Einige offensichtliche Auswirkungen von Müll im Meer sind bekannt, wie beispielsweise an Plastik verendete Seevögel sowie strangulierte Meeressäuger und Schildkröten. Bei anderen Auswirkungen, zum Beispiel auf die Bewohner des Meeresbodens oder bei der Weitergabe von Mikroplastik über das Nahrungsnetz, stützt sich die Forschung momentan in erster Linie noch auf Annahmen und schlüssige Indizienketten. Auch die potenziellen Folgen für die menschliche Gesundheit sind bisher weitgehend unbekannt, obwohl es sich um ein globales Umweltproblem handelt. „Wir versuchen Denkanstöße zu geben, wo Forschungsbedarf liegt“, erläutert Gutow. Er arbeitet beispielsweise daran, eine Gefährdungsmatrix für verschiedenste Organismentypen zu erstellen. Physiologen und Toxikologen könnten dann sowohl Tiere, die besonders sensibel auf Mikroplastik reagieren, als auch weniger beeinflusste Arten genauer unter die Lupe nehmen, um zu erforschen, warum sie unterschiedlich auf diese Kleinstpartikel reagieren.

Wachsende Kunststoffproduktion

Überraschend war für die Herausgeber auch die Fülle regulativer Initiativen weltweit, die sich dem Thema Müll im Meer widmen. Diese scheinen global gesehen jedoch keine Wirkung zu zeigen, denn der Anstieg von Müll im Meer scheint ungebremst voranzuschreiten. „Das verwundert nicht, denn auch die industrielle Kunststoffproduktion wächst und stieg beispielsweise zwischen den Jahren 2012 und 2013 um etwa vier Prozent auf 299 Millionen Tonnen an”, berichtet Melanie Bergmann. Im Buch finden sich aber auch positive Beispiele zur Müllvermeidung: „Einige weniger wohlhabende Länder wie Ruanda oder Somalia haben rigoros Plastiktüten verboten, die folglich auch nicht in die Umwelt gelangen können“, erläutert Melanie Bergmann. In Wales und Irland waren nach der Einführung einer Abgabe auf Plastiktüten deutlich weniger Plastiktüten im Umlauf, was sich auch in einer merklich geringeren Anzahl von Plastiktüten an irischen Stränden widerspiegelte. Solche Maßnahmen zeigen, dass Staaten durch gutes Müllmanagement auch mit wenig Geld wirkungsvolle Maßnahmen ergreifen können.

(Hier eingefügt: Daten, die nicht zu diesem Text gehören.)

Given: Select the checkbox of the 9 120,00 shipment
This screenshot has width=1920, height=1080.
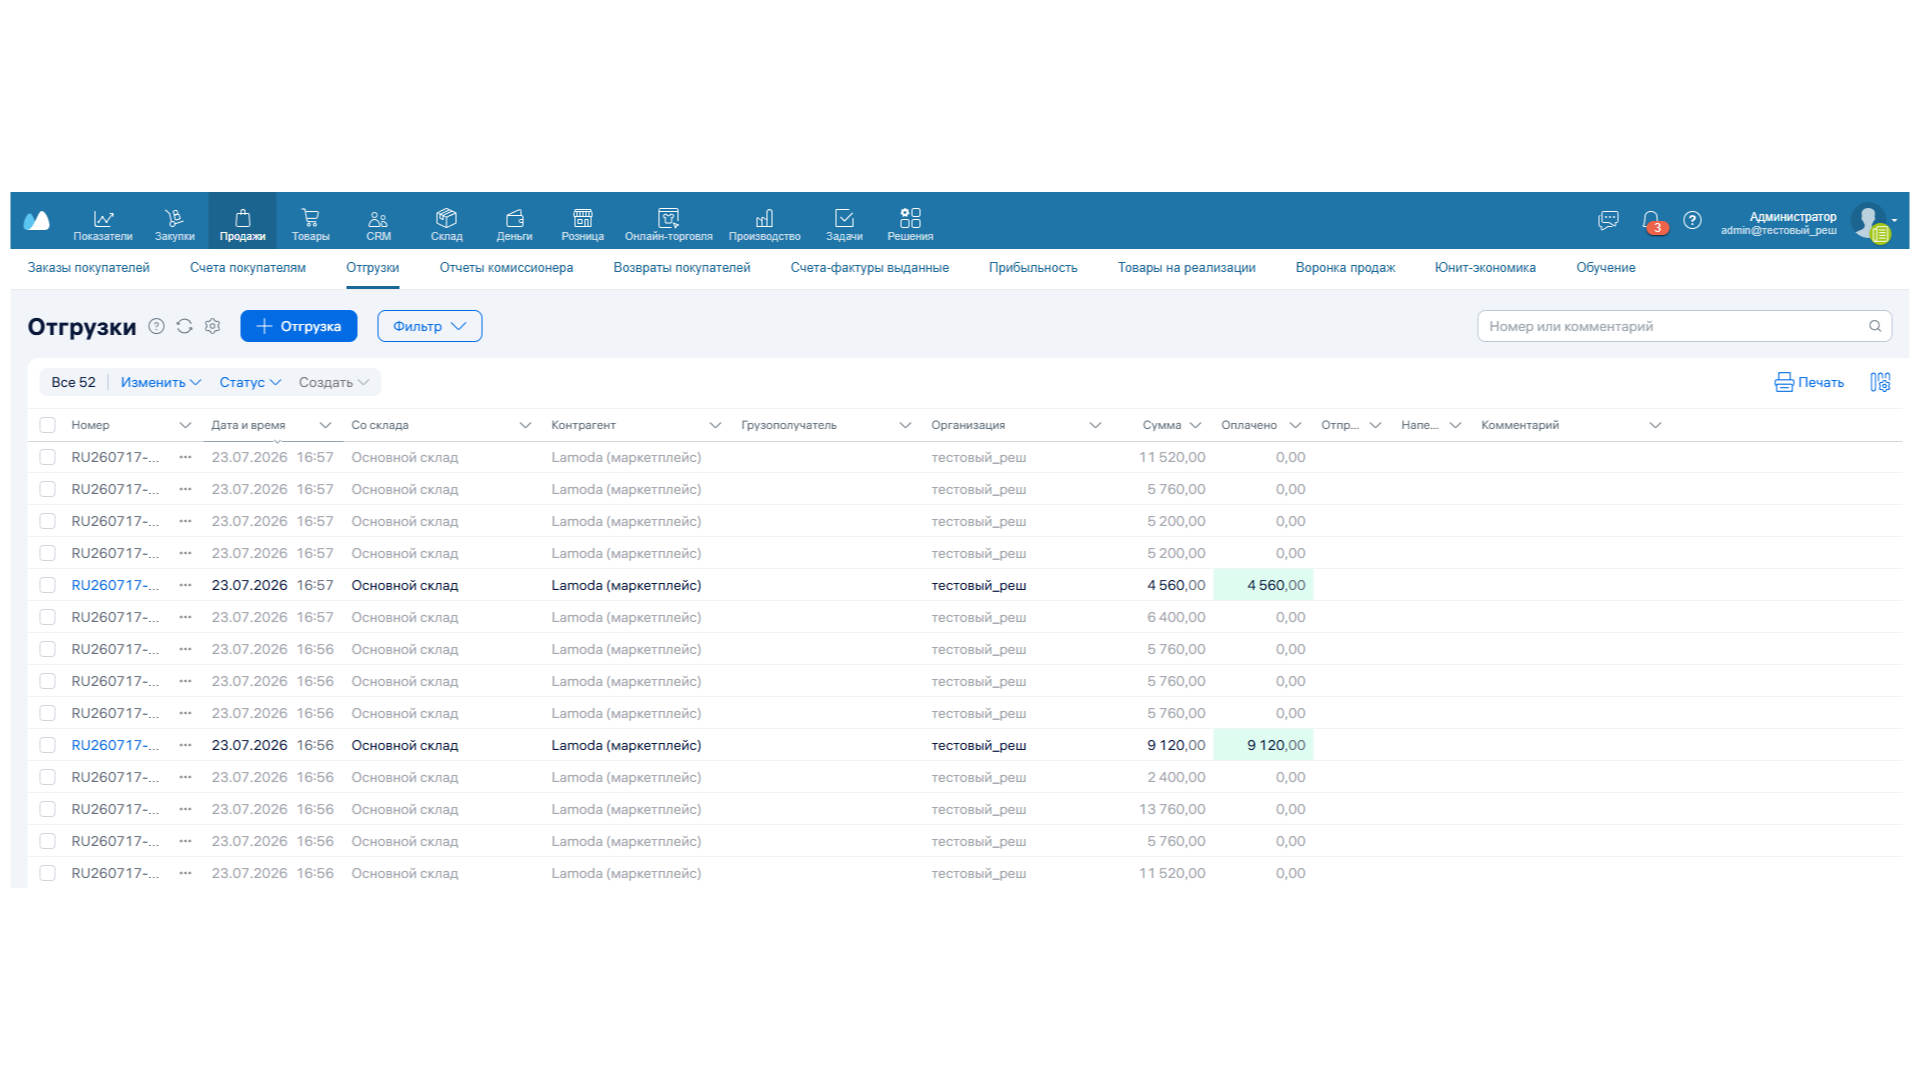Looking at the screenshot, I should point(47,745).
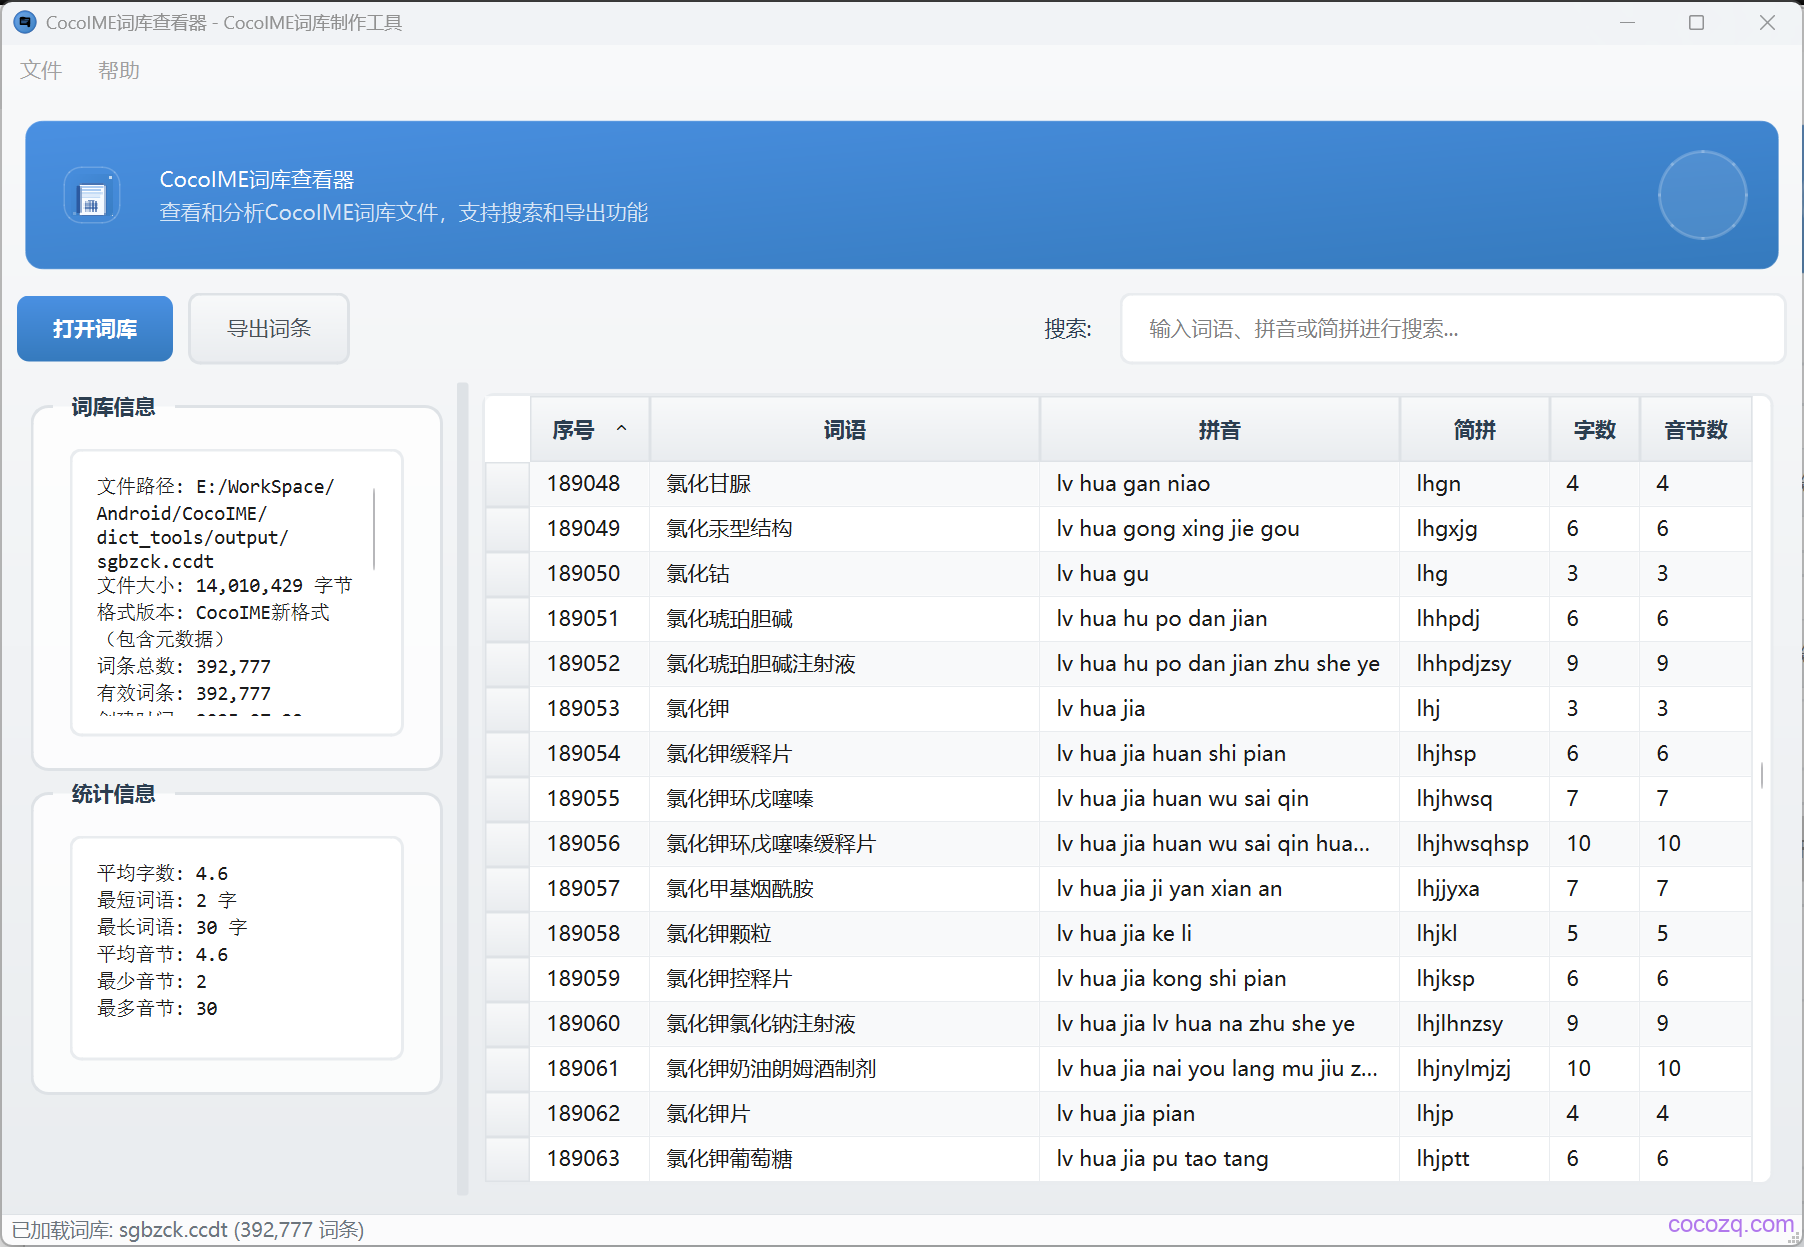Viewport: 1804px width, 1247px height.
Task: Select row header for entry 189060
Action: coord(507,1024)
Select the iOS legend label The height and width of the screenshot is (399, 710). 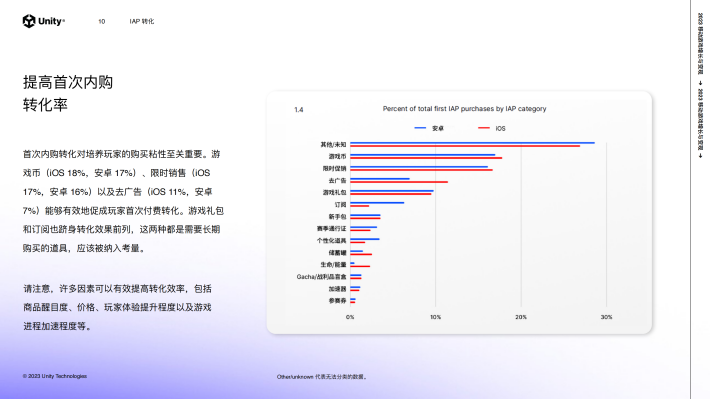point(500,129)
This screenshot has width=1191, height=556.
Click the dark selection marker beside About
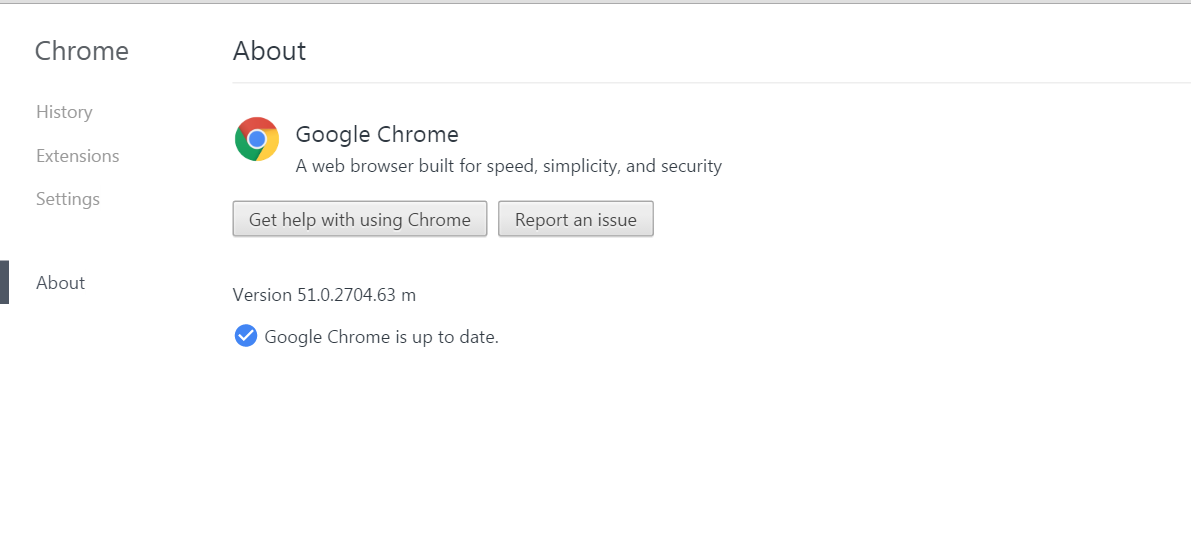click(x=4, y=282)
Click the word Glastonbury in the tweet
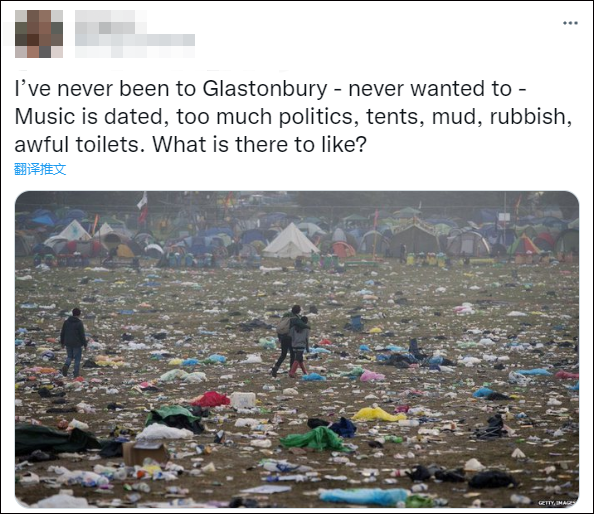 pyautogui.click(x=265, y=89)
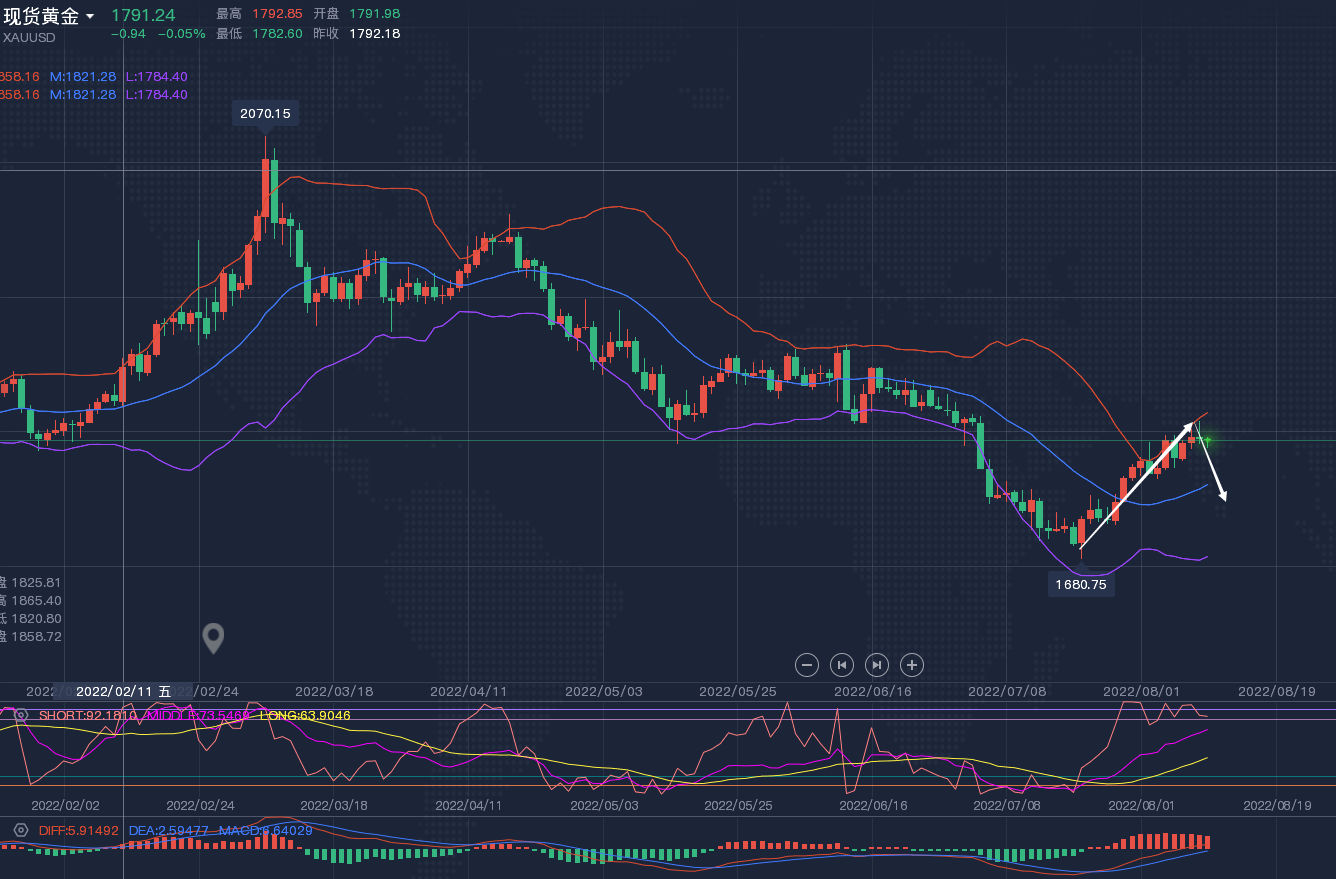
Task: Click the Bollinger M:1821.28 value label
Action: pos(83,77)
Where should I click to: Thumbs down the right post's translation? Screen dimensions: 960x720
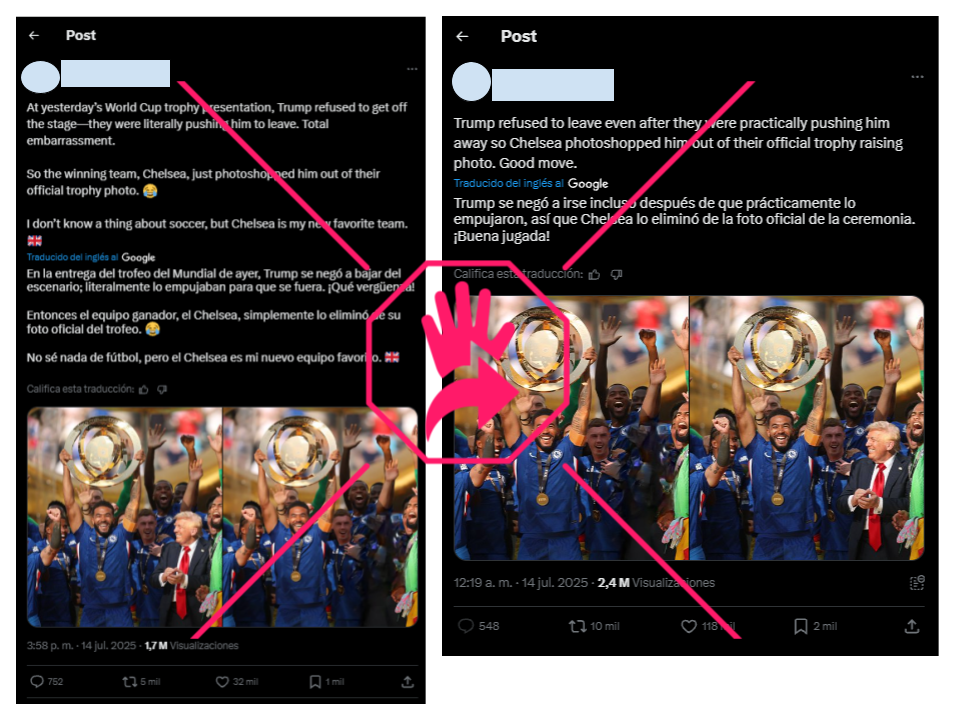pos(617,274)
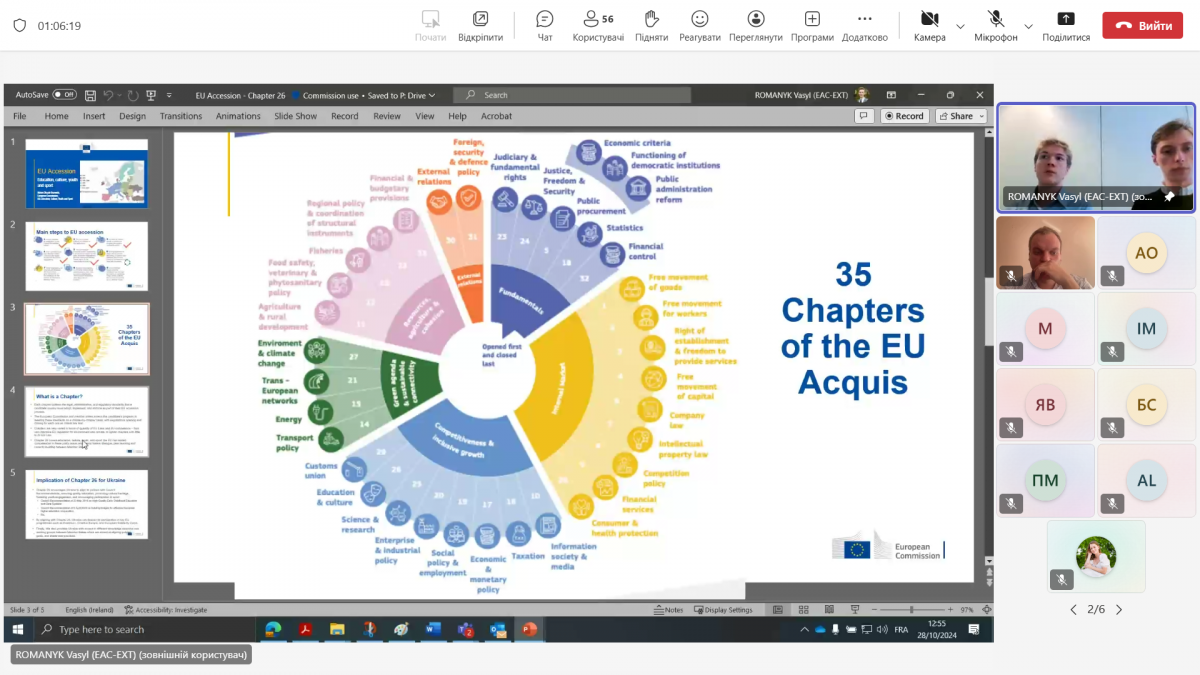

Die Herausgeber wünschen sich für die Zukunft insgesamt einen verantwortungsbewussteren Umgang mit Kunststoffen. „Kunststoffe sollten wieder als wertvolle Ressource betrachtet und nicht sorglos beispielsweise in Einmal-Verpackungen eingesetzt werden, weil diese scheinbar am billigsten sind. Würden die Kosten von Umweltfolgen, Säuberungsaktionen und Unfällen in der Schifffahrt mit eingepreist, wären solche Produkte keinesfalls so preisgünstig und ein verantwortungsvollerer Umgang eine wünschenswerte Folge“, resümieren die Forscher.

Das Buch „Marine Anthropogenic Litter“ ist als Open Access Publikation frei im Internet verfügbar.